Antonella Accroglianò, la ormai famigerata “Dama Nera” dell’ANAS, è al redde rationem. Insieme a lei, 39 persone fisiche e 15 società che, dopo due anni di indagini, ora rischiano una condanna per corruzione. Coinvolto anche l’ex sottosegretario Luigi Meduri >>leggi qui<<

I pm di Roma Maria Sabina Calabretta e Mariarosaria Guglielmi hanno depositato gli atti conclusivi degli accertamenti che hanno permesso di rivelare al mondo un “sistema corruttivo collaudato e per nulla episodico” finalizzato all’aggiudicazione di appalti, ad abbreviare i tempi di pagamento ed a sbloccare contenziosi penali.

Salvo colpi di scena, dunque, si procederà con il rinvio a giudizio di tutti gli indagati.

Tra loro, oltre alla Accroglianò e alle sue “ciliegie”, ci sono molti funzionari ed ex dirigenti dell’ANAS: Oreste De Grossi, Antonino Ferrante, Sergio La Grotteria e Giovanni Parlato. Tutti licenziati.

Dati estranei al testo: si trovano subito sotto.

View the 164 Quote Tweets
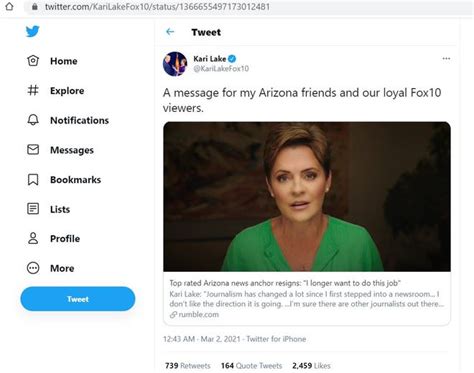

E a buon ragione. Al di là di come si concluderà il processo, infatti, i reati contestati sono pesanti: si va dall’associazione per delinquere alla corruzione, passando per la truffa e l’abuso d’ufficio. Senza dimenticarsi la turbativa d’asta e il voto di scambio. Ce n’è per tutti i (dis)gusti.  A rischiare il processo i due imprenditori Concetto Bosco e Domenico Costanzo, alfieri dell’Antimafia.

Una domanda: al di là dei nomi che sono balzati ai disonori della cronaca, quante persone toccate dal marciume – ma non coinvolte nell’inchiesta – sono ancora, ben comode, alla loro scrivania, anzi, magari ne sono venute fuori più rafforzate?